ランサムウェア攻撃に対し身代金を払ってはいけない理由 ~ その場をしのげても長期的には高くつく

ランサムウェア攻撃に対して身代金を払うことは、問題対処法としては過ちだ。テッククランチ誌によると、身代金を払う会社は複数回ねらわれるおそれがあるほか、機密データの流出懸念から解放されることもなく、顧客や取り引き先からの信用も失う。

▽身代金の支払いを拒否したMGMリゾーツの被害

MGMリゾーツが9月に壊滅的なランサムウェア攻撃を受け、傘下のベラージオやマンダレイ・ベイ、コスモポリタンといったラスベガスの象徴的なカジノ・ホテルの一部が大きな被害を被った。

それらのホテルでは、スロット・マシーンのほか電子決済やATM、有料駐車システムが機能不全を強いられ、宿泊客らはチェックインまで何時間も待たされることになった。 客室のカード・キーも使えなくなった。ハッカーらはさらに、MGMのサーバーから多数の顧客の個人情報も盗み出した。

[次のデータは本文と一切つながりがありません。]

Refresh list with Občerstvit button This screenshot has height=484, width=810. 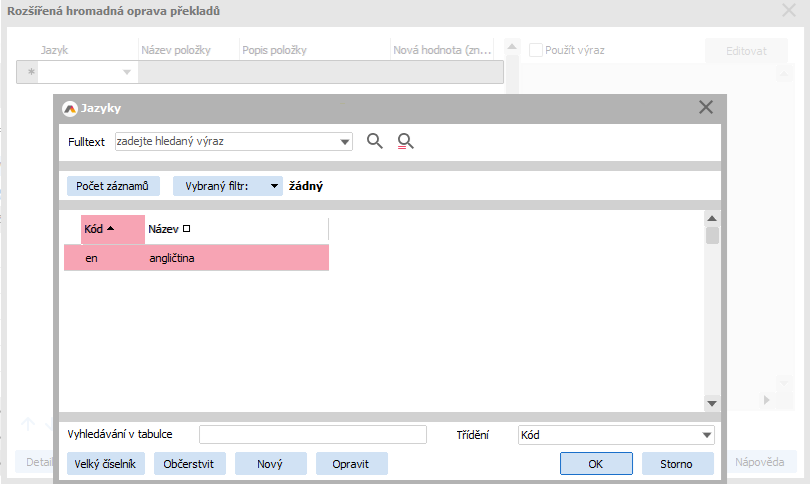coord(189,464)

MGMは、ハッカーらが要求した身代金の支払いを拒否した。 身代金の額は明らかになっていないが、同社が当局への提出書類で報告した攻撃被害額(失われた利益)1億ドルより少ないとみられる。

▽身代金を払ったシーザースはほとんど報道されず

MGMへのランサムウェア攻撃が何日間も大きく報じられたのに対し、同業のシーザース・エンターテインメントに対する少し前のランサムウェア攻撃はほとんどニュースになっていない。そのおもな理由は、シーザースがハッカーらに盗まれたデータの公開を阻止すべく、ハッカーらにお金を払ったからだ。

サイバー攻撃者たちにお金を払う会社は実際には多い。数百人のサイバーセキュリティー責任者を対象にスプランク(Splunk)が実施した調査によると、会社や団体らの約83%がランサムウェア攻撃後にハッカーらに身代金を払ったことを認め、半数以上がサイバー保険または第三者を通じて少なくとも10万ドルを払っていたことがわかった。

▽身代金を払っても解決しないデータ侵害

ランサムウェア攻撃を受けた場合、資金力のある会社にとっては、企業通信網や各種システムの復旧、盗難データを取り戻すことやそれらの公開阻止を迅速に確保するには、身代金を払うことがもっとも簡単で安価な選択肢であるように思える。

しかし、身代金を払ったからといって盗まれたデータが安全に戻ってくる保証や、すべての複製が消去されるという保証はない。

サイバー犯罪集団によって盗まれたデータは、身代金を払うかどうかに関係なく盗まれた時点で侵害されるため、データを削除したというハッカーらの言葉を信じることはできない。

▽シーザース、被害はないが信用失墜か

シーザースは、MGMのような被害を受けなかったが、秘密裏に身代金を払ったことで信頼を失った。同社は、顧客特典制度のデータベースの複製を盗んだハッカーらに身代金を払ったことを規制当局に認めたことがのちに判明した。そのデータベースには「相当数の会員」の運転免許証や社会保障番号が含まれる。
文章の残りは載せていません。